なぜ、長所に目を向けるかというと、大人になってできないことを克服するには時間がかかるからです。自分の長所に目を向けて、授業がうまく行っていないのであれば授業に取り入れて、苦手な面を覆うことにつなげると良いですね。たとえば、声が教室の隅々まで届きにくい先生の場合。人を上機嫌にさせる(乗せる)ことが得意であれば、座席が前の生徒に「〇〇さんの説明は非常に分かりやすいと思うから、前に来て皆に発表してみてください」などとすれば良いのです。

小平選手に学ぶ

ちなみに、平昌五輪で金メダルに輝いたスピードスケートの小平奈緒選手も、日本人の特性や長所を磨いたそうです。ソチ五輪でメダルに届かなかった小平選手はオランダにスケート留学しました。そこで、パワーで圧倒するオランダ選手の走りをそのまま真似するのではなく、日本人の体型に合ったコーナリングを磨こうと考えて、古武術も学んだそうです。日本に伝わる日本人としての特徴を生かせるものを最大限に取り入れていったのです。その成果が金メダルとして結実したわけです。

時系列で成功体験を書き出す

長所が思い浮かばない場合は、記憶がある限り過去に遡り、「成功体験」を書き出してみると良いです。どんな小さなことでも構いません。「小学校から運動を続けてきたけど、実は図工や美術の成績も良かった」、「音楽の授業で声を褒められた」、「場を和ませることが多かった」等々。それらを授業や、児童・生徒対応、保護者対応にどのように生かすかを考えていけば良いのです。

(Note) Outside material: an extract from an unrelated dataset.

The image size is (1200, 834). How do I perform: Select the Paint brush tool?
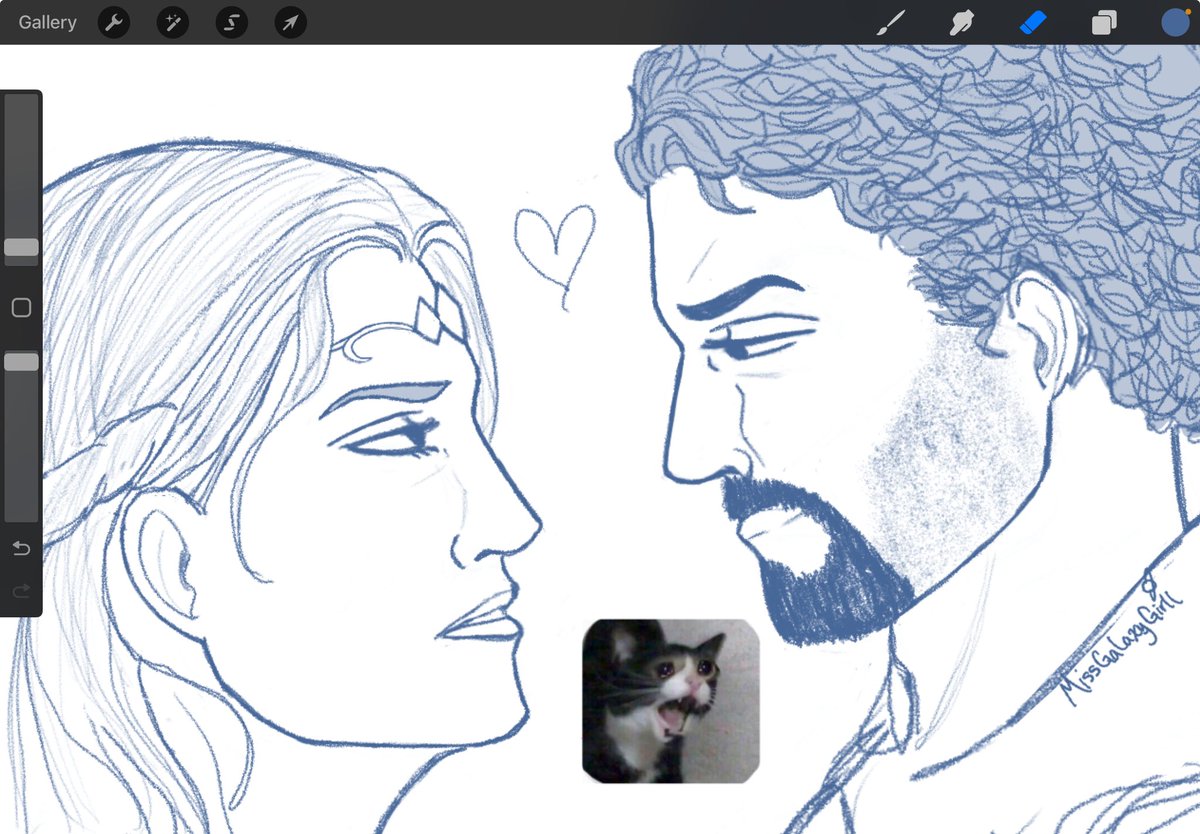[889, 22]
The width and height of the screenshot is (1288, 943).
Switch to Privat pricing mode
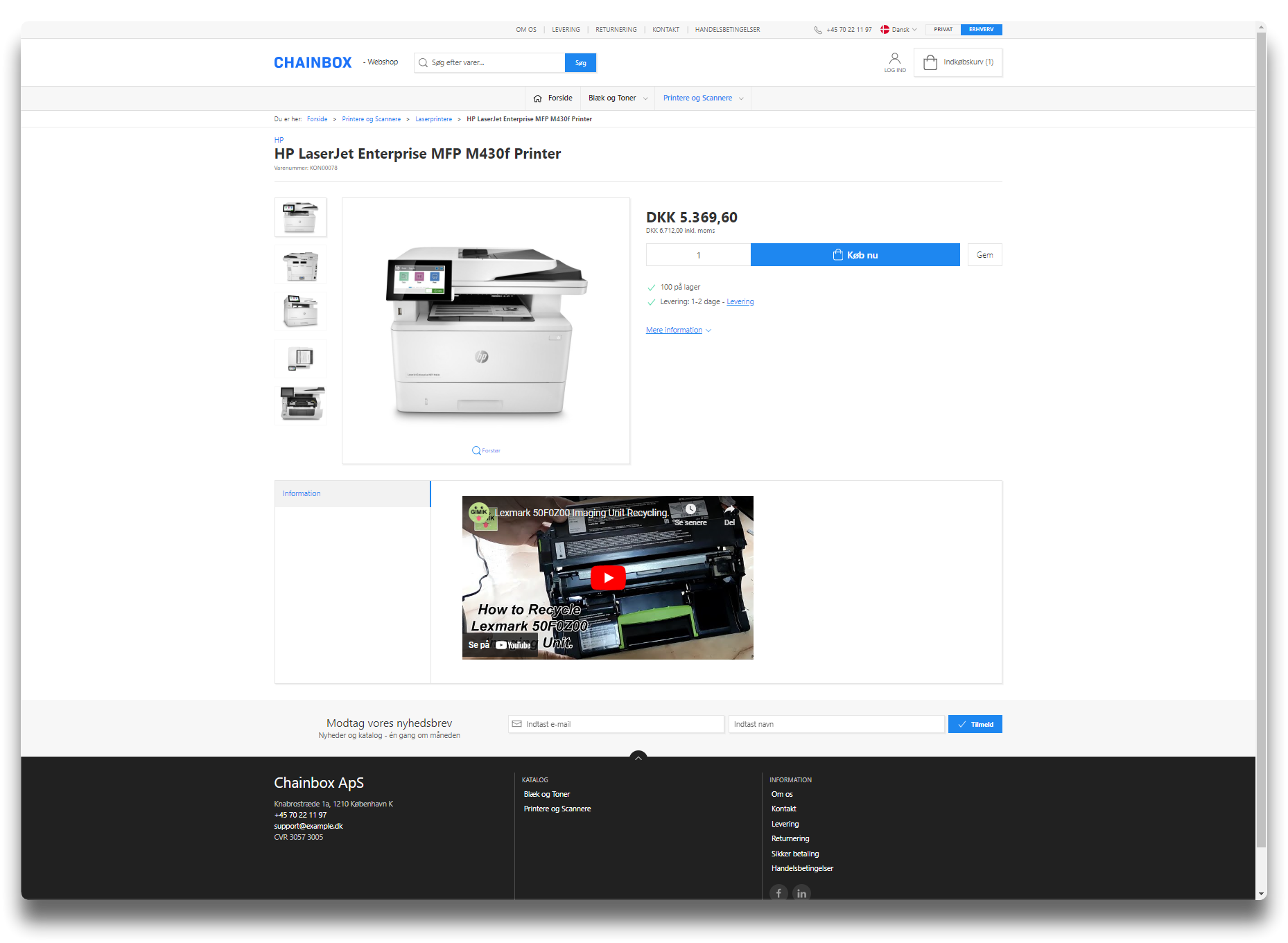click(943, 30)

何よりも大事なのは、うまくいっていることに目を向けること

「何をやってもうまくいかない」というのが非合理的な受け止め方であるとするならば、必ずうまくいっていることがあるはずです。あなたの存在が救いになっている生徒、授業を楽しみにしている生徒、部活動での指導を楽しみにしている生徒、子どもに共通の想いで向き合えるという安心感を持っている保護者・・・。そして、あなたの教師としての在り方を見本として、日々教育実践に励む同僚。視点を変えれば、うまくいっていることはたくさんあります。完全な人間はいません。少しでもうまくいっていることがあるだけで良いのです。

そして、悩んでいることは、課題に向き合っていること。また、課題を解決しようとしていることです。それは素晴らしいことではありませんか!

終わりに

「何をやってもうまくいかない」と悩んでいる先生へ。うまくいっていること、児童生徒の救いになっていることは、たくさんありますよ。これからも応援し続けます。